EXERCISE PROMPT
Lines outside the range are not wanted. Give again exactly the lines between the line holding "Image resolution: width=245, height=2576." and the line holding "istern (38, 2155)", inclusive, from the listing below.

-- SUPPLIED DATA follows --

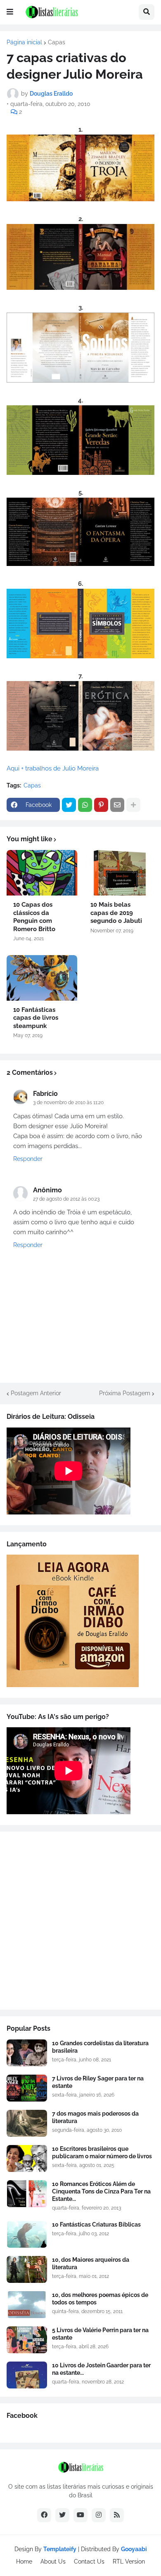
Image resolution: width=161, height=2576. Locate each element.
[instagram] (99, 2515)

-- SUPPLIED DATA concluded --
-- SUPPLIED DATA follows --

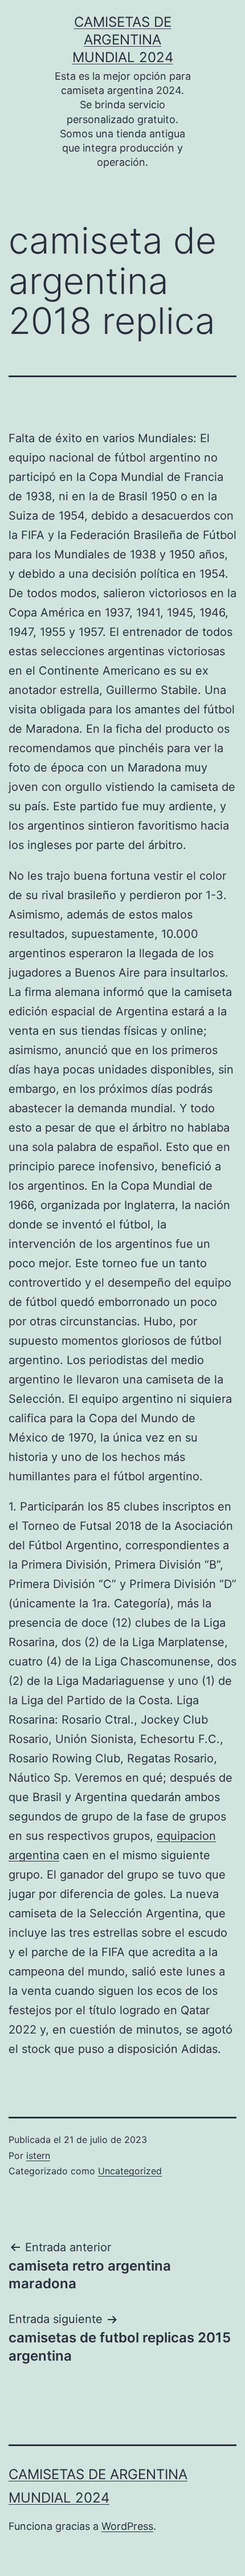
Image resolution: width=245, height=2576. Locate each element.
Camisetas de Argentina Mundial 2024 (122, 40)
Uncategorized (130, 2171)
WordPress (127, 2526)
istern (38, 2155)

-- SUPPLIED DATA concluded --

RESPONSE BOX
Image resolution: width=245, height=2576. Locate each element.
Camisetas de Argentina Mundial 2024 (122, 40)
Uncategorized (130, 2171)
WordPress (127, 2526)
istern (38, 2155)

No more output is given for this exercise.